APPLE, THE
(director/writer: Menahem Golan; screenwriters: Coby Recht/Iris Recht; cinematographer: David Gurfinkel; editor: Alain Jakubowicz; music: Coby Recht; cast: George Gilmour (Alphie), Catherine Mary Stewart (Bibi), Vladek Sheybal (Mr. Boogalow), Joss Ackland (Hippie Leader/Mr. Topps), Allan Love (Dandi), Grace Kennedy (Pandi), Ray Shell (Shake), Miriam Margolyes (Landlady), Leslie Meadows (Ashley), Derek Deadman (Bulldog), George S. Clinton (Joe Pittman), Francesca Poston (Vampire/Boogalow Receptionist); Runtime: 90; MPAA Rating: NR; producers: Menahem Golan/Yoram Globus; MGM; 1980)
“A rotten disco-musical from the 1980s that somehow has a minor cult following.“
Reviewed by Dennis Schwartz
A rotten disco-musical from the 1980s that somehow has a minor cult following despite a ridiculous story line, lousy musical numbers and even worse acting. It has become one of those bad underground films that some misguided viewers see as a guilty pleasure. I equate liking this film with a liking of crap. The only thing it left me with was a gagging feeling that I saw something so unpleasantly incoherent that I only continued watching it because I wanted to see if there were any bright spots possible in such a mess. The answer is a resounding No. It’s produced, written and directed by hack exploitation Israeli filmmaker Menahem Golan (“The Delta Force”/”Hit the Dutchman”/ “Diamonds”) who made this awful, over-the-top pic in Berlin and filmed it as a possible follow-up to The Rocky Horror Show (1975) and an attempt to add his two cents worth of opinions on the Book of Genesis. It plays out, of all things, for an Israeli, as a Christian scare film. There’s one scene in hell that is revolting beyond imagination, that has the film’s innocent naked surrogate Adam and Eve characters picked clean by an assortment of vampires, zombies and wolf-snouted slaves.
This one pans out as a uniquely made disco-musical misfire from the 1980s.
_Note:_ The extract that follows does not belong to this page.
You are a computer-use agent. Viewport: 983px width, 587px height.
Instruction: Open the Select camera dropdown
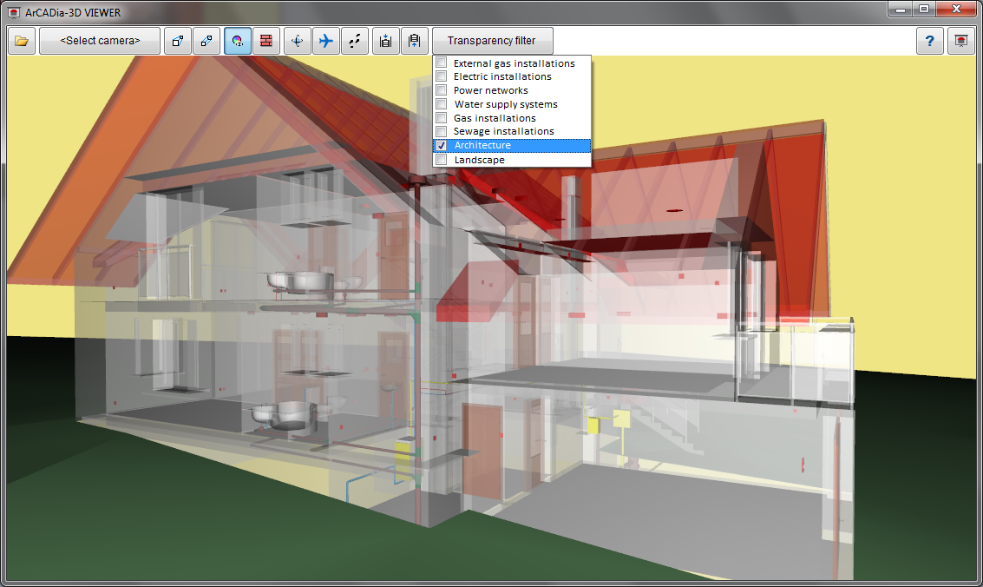click(100, 41)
It’s set in the future, in 1994. The only reason we know it’s the future is because we are told, otherwise it looks the same as the present. The plot has this creepy looking Mephistophelean agent named Mr. Boogalow (Vladek Sheybal) in control of the international recording industry through his Worldvision, which runs a song contest. The unscrupulous agent attempts to sign the innocent folk song playing squares from Moose Jaw, Canada, the clean-cut Alphie (George Gilmour) and his virginal heroine girlfriend Bibi (Catherine Mary Stewart, vocals dubbed by Mary Hylan), to a contract heavily skewed in his favor after they sing in the contest “Love, the Universal Melody.” The rigged contest has them lose, even though they were actually the people’s choice. The winner is Dandi and Pandi (Alan Love, Grace Kennedy), a disco duo who sing their empty anthem song called BIM. The evil agent, through a marketing ploy, has everyone under his thumb wear a BIM patch, which is used to control them. He secretly is in bed with the world governments to dumb down the public with bad music and control the masses into being docile followers. The next day the agent seduces the innocent couple to sign with him and become instantly famous and rich after he does a makeover of them to make them as soulless as his other clients. Bibi bites at the temptation and signs with the agent-cum-Svengali, and easily becomes seduced by the drug culture scene and free clothes; but the stalworth Alphie resists such temptation and though kept poor and living in a seedy boarding house run by a domineering stereotyped Jewish landlady (Miriam Margolyes), keeps his head straight and eventually fights back after drugged into submission by the agent’s evil sycophants and will ally himself with some hippies. Bibi, missing her straight hetero man, will also somehow make her way to the hippie colony and the good guy hippie leader (Joss Ackland) helps bring the couple back together. It leads to a rousing ending, where they still must deal with a persistent Mr. Boogalow.
The Apple shamelessly tries every dirty trick in the book to come up with a big cult hit, including effeminate villains and a number of revolting campy routines such as an outlandish dirty disco number that has a mandatory exercise program run by futuristic fitness fascists to the mind-control tune of BIM (it has to be seen to be believed how unsavory is the routine). The forgettable songs include “Love, the Universal Melody,” “Made for Me,” “Showbizness,” “Master,” “Where Has Love Gone,” “Cry for Me,” “I Found Me” and “Child of Love.”